━━━ The input ━━━

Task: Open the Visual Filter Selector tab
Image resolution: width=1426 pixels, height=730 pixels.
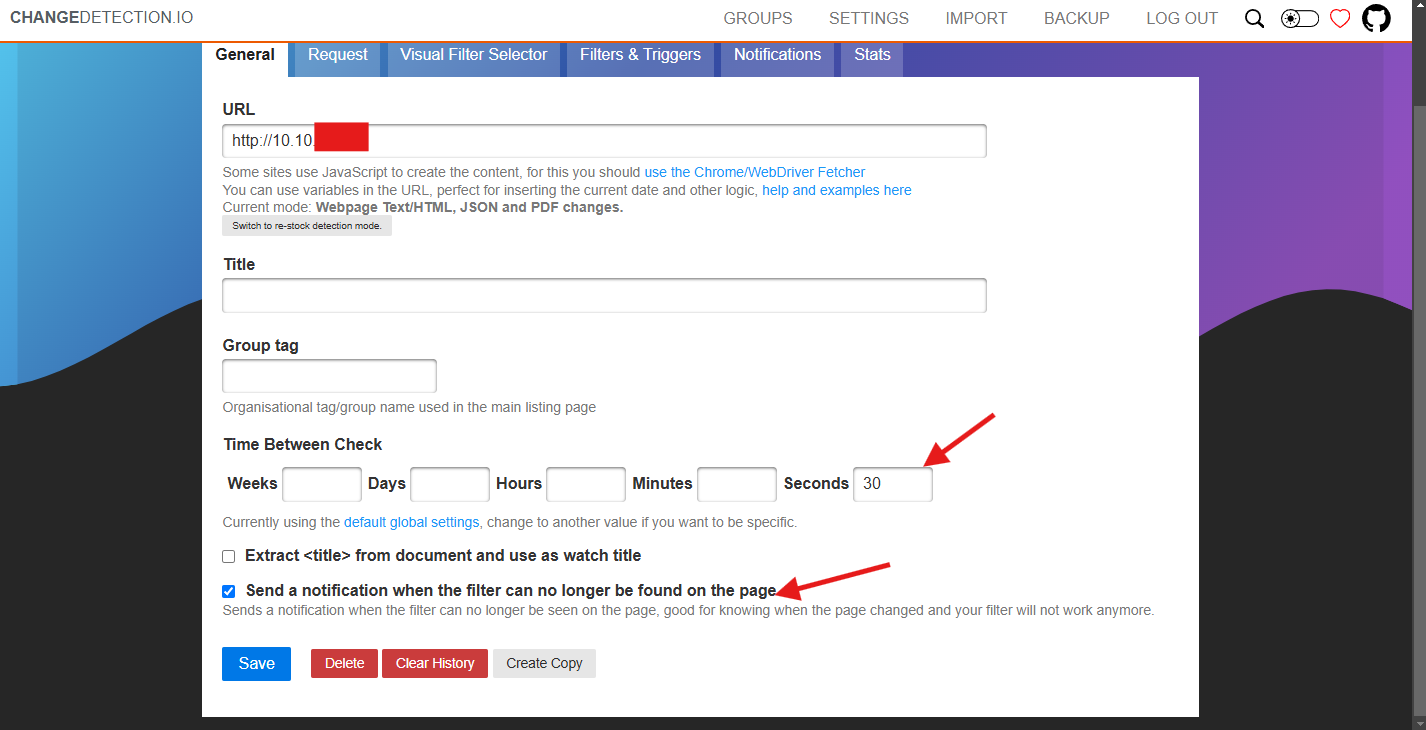Action: [473, 55]
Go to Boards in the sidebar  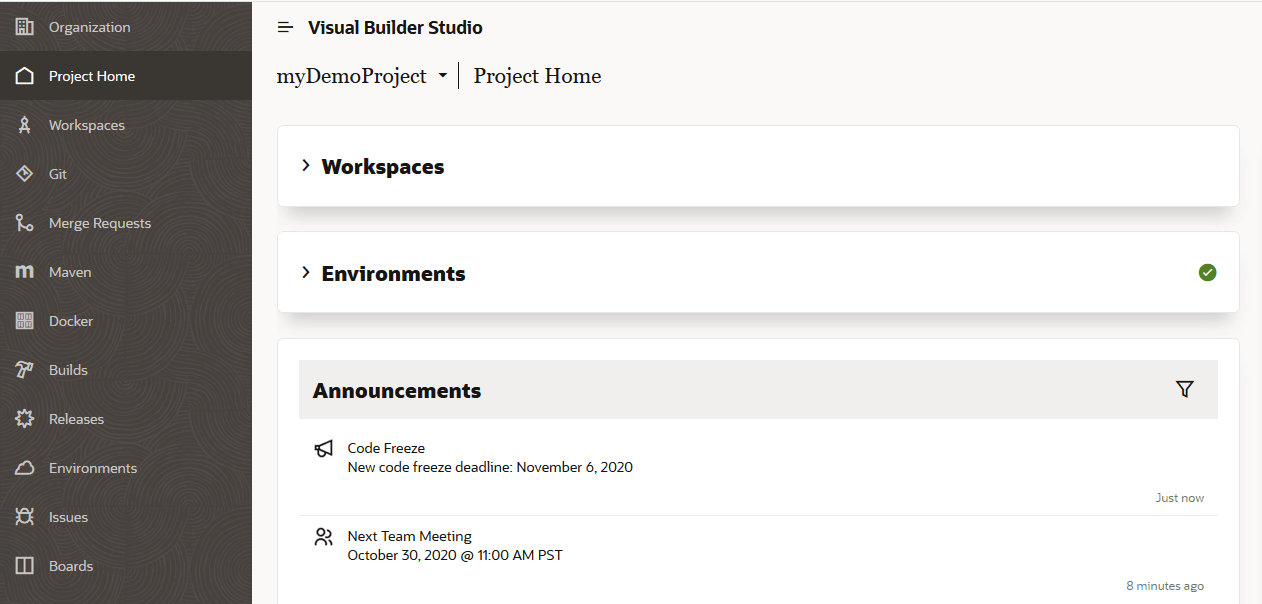click(x=70, y=566)
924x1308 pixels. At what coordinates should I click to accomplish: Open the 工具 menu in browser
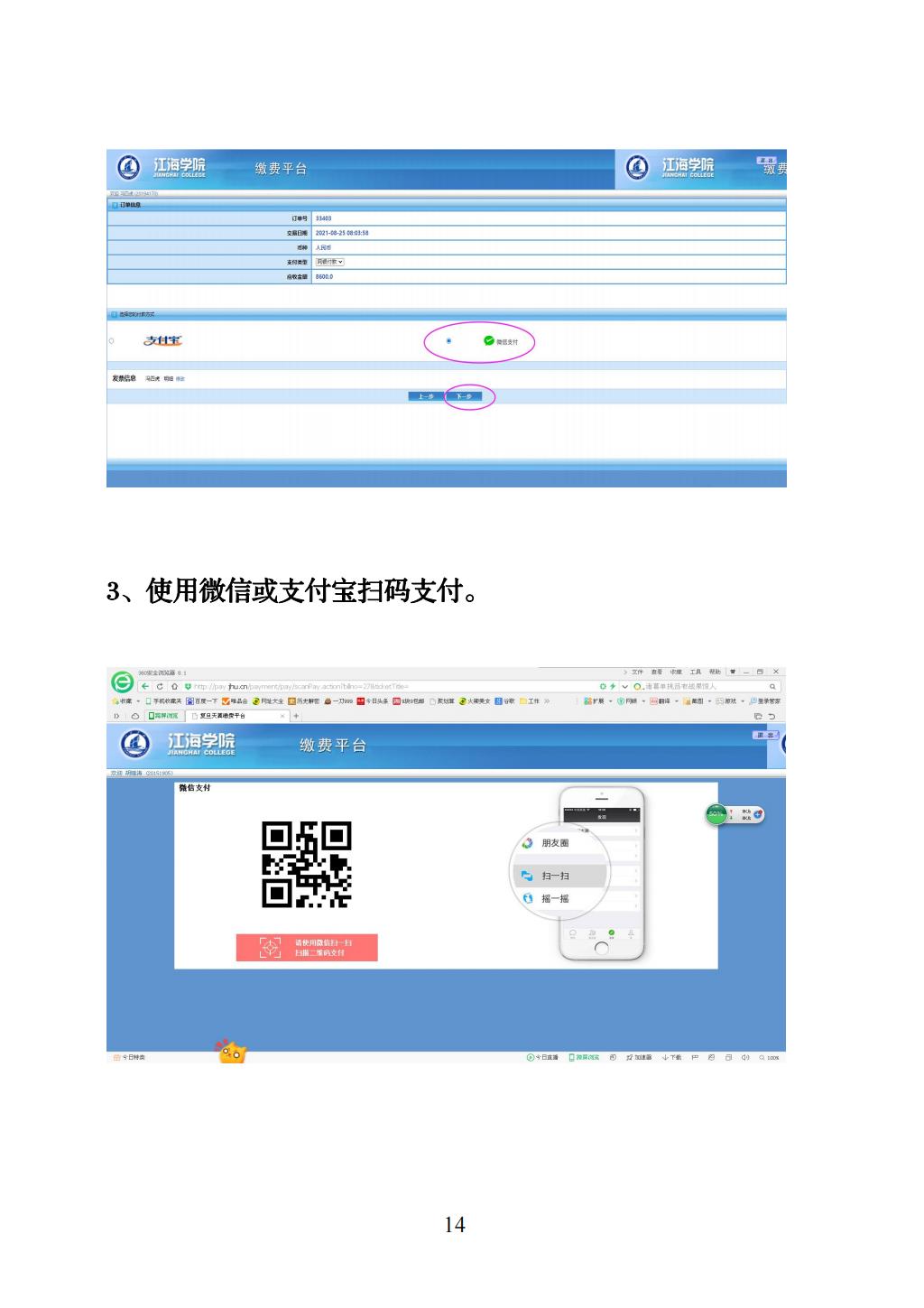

━━━

The reply must be a number and nothing more: the count of lines above that contain the word "Open".

• **Exercise output**:
2